4. 3. MFS will provide the Company with as much notice as is reasonably
practicable of any proxy solicitation for any Fund, and of any material
change in a Fund's registration statement, particularly any change
resulting in change to the registration statement or prospectus or
statement of additional information for any Account. MFS will cooperate
with the Company so as to enable the Company to solicit proxies from
Policy owners or to make changes to its sales literature or other
promotional material in an orderly manner.
4.4. For purpose of this Article IV and Article VII, the phrase "sales
literature or other promotional material" includes but is not limited to
advertisements (such as material published, or designed for use in, a
newspaper, magazine, or other periodical, radio, television, telephone or
tape recording, videotape display, signs or billboards, motion pictures,
or other public media), and sales literature (such as brochures,
circulars, reprints or excerpts or any other advertisement, sales
literature, or published articles), distributed or made generally
available to customers or the public, educational or training materials or
communications distributed or made generally available to some or all
agents or employees.
ARTICLE V. Fees and Expenses
5.1. MFS will reimburse the Company certain of the administrative costs
and expenses incurred by the Company as a result of the operations
necessitated by the beneficial ownership by Policy owners of Shares of the
Funds each quarter in an amount equal to _______% [TO BE DISCUSSED] of the
average daily net assets attributable to Policies sold by the Company or
its affiliates that are invested in each Fund, multiplied by a fraction
the numerator of which is the number of days in the quarter and the
denominator of which is 365. Each party, shall, in accordance with the
allocation of expenses specified in Articles III and V hereof, reimburse
other parties for expenses initially paid by one party but allocated to
another party. In addition, nothing herein shall prevent the parties
hereto from otherwise agreeing to perform, and arranging for appropriate
compensation for, other services relating to the Funds and/or to the
Accounts.
5.2. MFS or its designee shall bear the expenses for the cost of
registration and qualification of the Shares under all applicable federal
and state laws, including preparation and filing of the Funds'
registration statements, and payment of filing fees and registration fees;
preparation and filing of the Funds' proxy materials and reports to
Shareholders; setting in type and printing Fund prospectuses and
statements of additional information (to the extent provided by and as
determined in accordance with Article III above); setting in type and
printing the proxy materials and reports to Shareholders (to the extent
provided by and as determined in accordance with Article III above); the
preparation of all statements and notices required of the Funds by any
federal or state law with respect to their Shares; all taxes on the
issuance or transfer of the Shares; and the costs of distributing the
Funds' prospectuses and proxy materials to owners of Policies funded by
the Shares and any expenses permitted to be paid or assumed by the Funds
pursuant to a plan, if any, under Rule 12b-1 under the 1940 Act.
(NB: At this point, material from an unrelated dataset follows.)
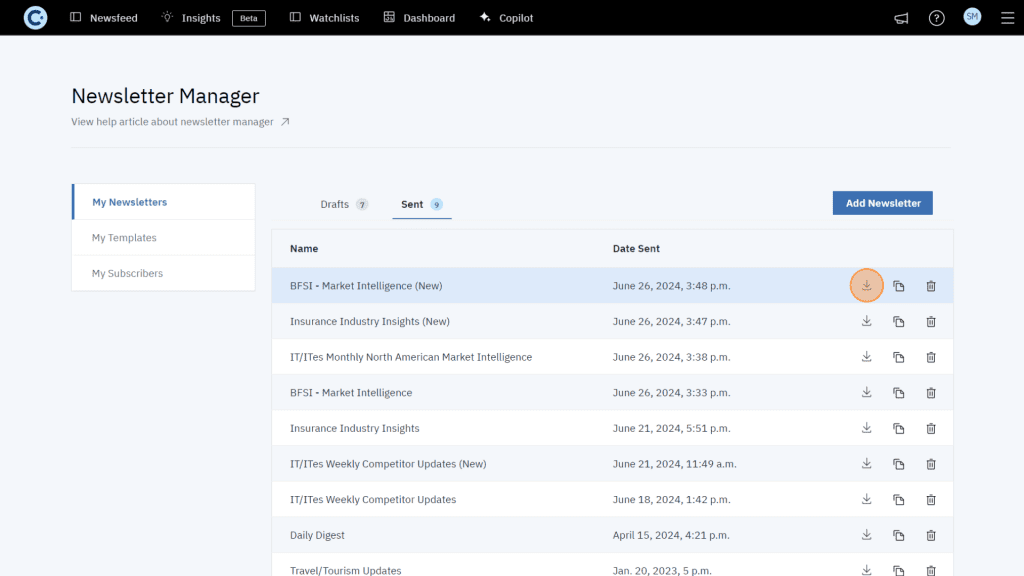Image resolution: width=1024 pixels, height=576 pixels.
Task: Click the trash icon for IT/ITes Weekly Competitor Updates (New)
Action: point(930,464)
MFS shall
not bear any expenses of marketing the Policies.
5.3. The Company shall bear the expenses of distributing the Funds'
Shareholder reports and proxy materials to Policy owners. The Company
shall bear all expenses associated with the qualification and filing of
the Policies under applicable state insurance laws; and the cost of
preparing, printing and distributing annual individual account statements
for Policy owners as required by state insurance laws.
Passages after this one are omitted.